START Data for processing

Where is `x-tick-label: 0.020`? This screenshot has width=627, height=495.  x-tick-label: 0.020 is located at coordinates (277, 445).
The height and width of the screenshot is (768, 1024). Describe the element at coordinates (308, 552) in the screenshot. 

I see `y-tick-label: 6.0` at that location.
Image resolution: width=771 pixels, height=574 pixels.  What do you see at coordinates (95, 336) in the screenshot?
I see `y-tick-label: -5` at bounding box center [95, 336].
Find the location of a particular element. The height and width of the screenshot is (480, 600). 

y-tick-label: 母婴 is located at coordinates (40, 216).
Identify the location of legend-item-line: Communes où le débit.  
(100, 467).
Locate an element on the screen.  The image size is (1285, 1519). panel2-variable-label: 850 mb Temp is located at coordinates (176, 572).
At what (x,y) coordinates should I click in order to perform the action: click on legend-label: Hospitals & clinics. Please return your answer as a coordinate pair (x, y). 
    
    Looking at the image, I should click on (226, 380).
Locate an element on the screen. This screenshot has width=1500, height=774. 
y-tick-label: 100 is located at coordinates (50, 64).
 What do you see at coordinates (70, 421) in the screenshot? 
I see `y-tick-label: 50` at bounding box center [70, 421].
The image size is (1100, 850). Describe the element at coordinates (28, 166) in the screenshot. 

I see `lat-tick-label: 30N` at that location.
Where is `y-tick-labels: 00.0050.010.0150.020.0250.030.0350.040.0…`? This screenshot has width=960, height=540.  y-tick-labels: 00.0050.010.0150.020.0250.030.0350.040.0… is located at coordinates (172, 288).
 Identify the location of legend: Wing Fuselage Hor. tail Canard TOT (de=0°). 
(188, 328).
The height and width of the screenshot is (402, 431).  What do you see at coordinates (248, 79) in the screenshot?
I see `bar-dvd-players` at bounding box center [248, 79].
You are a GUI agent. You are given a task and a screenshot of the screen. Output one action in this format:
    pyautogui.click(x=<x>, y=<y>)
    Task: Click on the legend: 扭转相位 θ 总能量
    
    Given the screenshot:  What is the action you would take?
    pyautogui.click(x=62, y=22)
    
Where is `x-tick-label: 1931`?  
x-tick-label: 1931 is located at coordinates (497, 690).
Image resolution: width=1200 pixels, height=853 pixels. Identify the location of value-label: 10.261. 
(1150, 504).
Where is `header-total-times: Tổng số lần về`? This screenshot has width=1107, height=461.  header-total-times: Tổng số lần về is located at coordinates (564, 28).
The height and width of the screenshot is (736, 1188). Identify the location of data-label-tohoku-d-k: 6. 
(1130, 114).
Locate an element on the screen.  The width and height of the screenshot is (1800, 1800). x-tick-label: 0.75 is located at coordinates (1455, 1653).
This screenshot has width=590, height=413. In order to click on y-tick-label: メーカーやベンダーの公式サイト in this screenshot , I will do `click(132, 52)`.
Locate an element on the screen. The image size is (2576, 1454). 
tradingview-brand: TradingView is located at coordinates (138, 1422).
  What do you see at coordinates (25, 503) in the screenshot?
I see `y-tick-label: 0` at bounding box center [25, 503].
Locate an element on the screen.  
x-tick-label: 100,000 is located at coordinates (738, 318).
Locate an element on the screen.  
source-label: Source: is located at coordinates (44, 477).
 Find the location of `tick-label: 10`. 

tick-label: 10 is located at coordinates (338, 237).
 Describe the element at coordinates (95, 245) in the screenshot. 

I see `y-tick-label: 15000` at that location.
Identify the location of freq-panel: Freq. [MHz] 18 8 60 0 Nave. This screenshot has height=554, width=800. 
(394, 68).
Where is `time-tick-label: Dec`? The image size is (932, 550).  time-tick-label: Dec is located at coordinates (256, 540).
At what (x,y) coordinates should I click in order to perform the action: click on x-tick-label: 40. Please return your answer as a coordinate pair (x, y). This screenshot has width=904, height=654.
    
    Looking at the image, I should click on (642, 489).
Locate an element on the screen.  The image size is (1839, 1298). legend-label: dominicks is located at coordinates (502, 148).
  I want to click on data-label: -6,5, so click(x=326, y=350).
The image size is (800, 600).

END Data for processing

• Exercise directions: Reproduce the rows above verbatim, starting at the line that contains "Image resolution: width=771" and ending at the line that contains "center [95, 336].", with both of those lines included.

• Output of the task:
Image resolution: width=771 pixels, height=574 pixels.  What do you see at coordinates (95, 336) in the screenshot?
I see `y-tick-label: -5` at bounding box center [95, 336].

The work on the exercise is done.